━━━━━ Text passage
Oil and Gas : Well Completion
SETTING PRODUCTION CASING
If the operator decides to set production casing, a supplier brings it to the well. For the final time, the casing and cementing crews run and cement a string of casing in the well. In the case of our model well, the crew could run 5 -inch(127millimetre) casing in the 7 7/8-inch (200-millimetre) hole. Keep in mind that the operator may elect to set a liner string. As you recall, a liner string is the same as a casing string except that a liner does not run all the way to the surface. Instead, the casing crew hangs it inside a previously run casing or liner.
Usually, the casing and cementing crews set and cement the production casing or liner through the pay zone. The drilling crew drills the hole so that it goes all the way through the producing horizon and stops a short distance below. Then the casing crew runs the production string almost to the bottom of the hole. (It leaves a little room beneath the guide shoe to allow cement to flow out of the casing.) The production casing or liner and the cement actually seal off the producing zone. At this point, the drilling rig and crews are finished with their job: they have drilled, cased, and cemented the well to the depth specified by the drilling contract. Their only remaining job is to disassemble the rig (rig down) and move it to the next drilling location.
PERFORATING The operator is not through, however. Because the production string and the cement seal the producing zone, the operator has to provide a way for oil and gas to get from the formation and into the well. Usually, the operator hires the services of a completion rig, which is a relatively small portable rig whose crews perform the final operations required to bring the well into production (fig. 179). One important task is to perforate the well. A special gun shoots several relatively small holes in the casing. It makes them in the side of the casing opposite the producing zone. These holes, or perforations, pierce the casing or liner and the cement around the casing or liner. The perforations go through the casing and the cement and a short distance into the producing formation. Formation fluids, which include oil and gas, flow through these perforations and into the well.
The most common perforating gun uses shaped charges, similar to those used in armor-piercing shells. Several high speed, high-pressure jets of gas penetrate the steel casing, the cement, and the formation next to the cement. A perforating specialist installs the charges in the special gun and lowers it usually on wireline, rather than drill pipe-into the well to the desired depth. The depth can be determined by running a collar locator log, which identifies the depth of each casing collar.
By comparing the log with the overall number and length of the casing joints, the operator can accurately determine the depth. Once at the desired depth, the perforating specialist fires the gun to set off the charges (fig. 181). After the gun makes the perforations, the perforating specialist retrieves it.
RUNNING TUBING AND INSTALLING THE CHRISTMAS TREE
After the well is perforated, oil and gas can flow into the casing or liner. Usually, however, the operator does not produce the well by allowing hydrocarbons to flow up the casing or liner. Instead, the completion rig crew places small-diameter pipe called "tubing" inside the cased well. In fact, the operator sometimes runs tubing into the well before perforating it. In such cases, the perforating gun is lowered through the tubing to the required depth.
━━━━━━━━━━
━━━━━ Given material
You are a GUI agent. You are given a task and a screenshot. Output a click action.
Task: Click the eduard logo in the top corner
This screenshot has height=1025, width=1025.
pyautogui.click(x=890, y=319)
━━━━━━━━━━
Your task. Quote the well completion passage word for word, starting with "The most common" and going on through "specialist retrieves it.".

Final result.
The most common perforating gun uses shaped charges, similar to those used in armor-piercing shells. Several high speed, high-pressure jets of gas penetrate the steel casing, the cement, and the formation next to the cement. A perforating specialist installs the charges in the special gun and lowers it usually on wireline, rather than drill pipe-into the well to the desired depth. The depth can be determined by running a collar locator log, which identifies the depth of each casing collar.
By comparing the log with the overall number and length of the casing joints, the operator can accurately determine the depth. Once at the desired depth, the perforating specialist fires the gun to set off the charges (fig. 181). After the gun makes the perforations, the perforating specialist retrieves it.